Reinforcement Learning (RL) is a generic and flexible framework for sequential decision-making problems. Modern RL commonly engages practical problems with an enormous number of states, where function approximation must be deployed to generalize knowledge from the visited states to the unvisited ones. Function approximation, particularly in the form of deep neural networks, lies at the heart of the recent practical successes of RL in domains such as robotics, autonomous vehicles, business management, and production systems. However, most existing theoretical understanding of RL has been restricted to the problems with a small number of states without using function approximation, and a significant gap remains between theory and practice of RL. This project seeks to bridge this gap by identifying and addressing the fundamental challenges that are persistent in RL with function approximation. To accomplish this goal, this project will develop a comprehensive set of fundamental theory and methodologies for RL with function approximation, with a special emphasis on its applicability to modern deep RL. Concretely, this project will proceed with two parallel thrusts.

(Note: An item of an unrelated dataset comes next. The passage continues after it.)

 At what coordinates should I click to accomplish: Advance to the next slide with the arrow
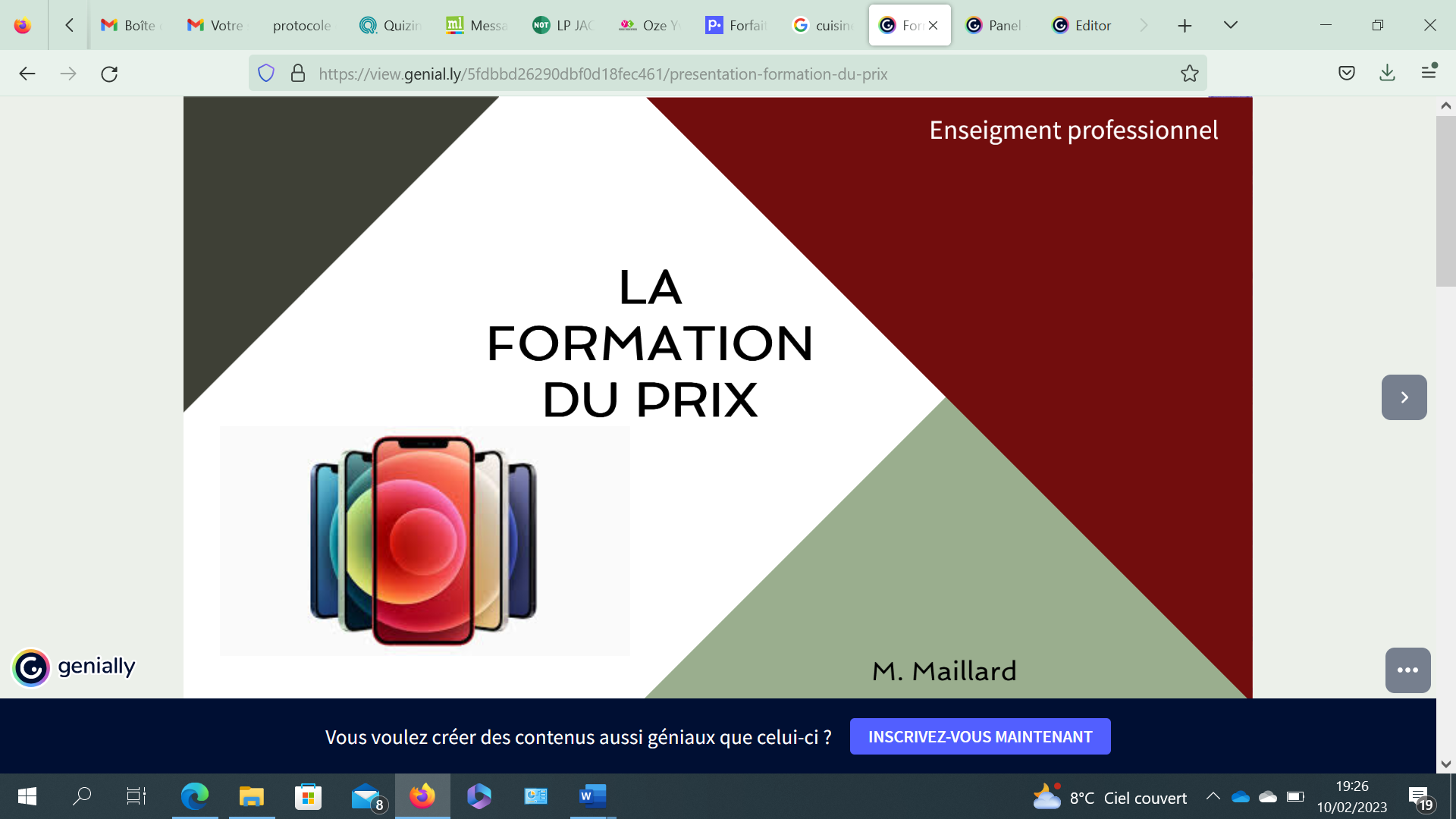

The first thrust investigates model-free RL with general function approximation. This thrust will identify the general structure of the function classes where RL problems are tractable, design new provably efficient algorithms for those general function classes, and address the challenging issues such as model misspecification. This thrust will further integrate these results with recent advances in representation, optimization and generalization of deep learning. The second thrust concerns model-based RL to incorporate domain knowledge. This thrust will first develop a general-purpose model-based RL method using the idea of value-targeted system identification. This thrust will also develop stochastic-approximation variants of the methods for tractable computation, and deep model reduction or feature learning methods for analyzing off-policy data prior to on-policy model-based RL. Important outcomes of this project will be new general and reliable RL algorithms that are guaranteed to perform well for a wide range of applications with both computational and statistical efficiency. This award reflects NSF's statutory mission and has been deemed worthy of support through evaluation using the Foundation's intellectual merit and broader impacts review criteria.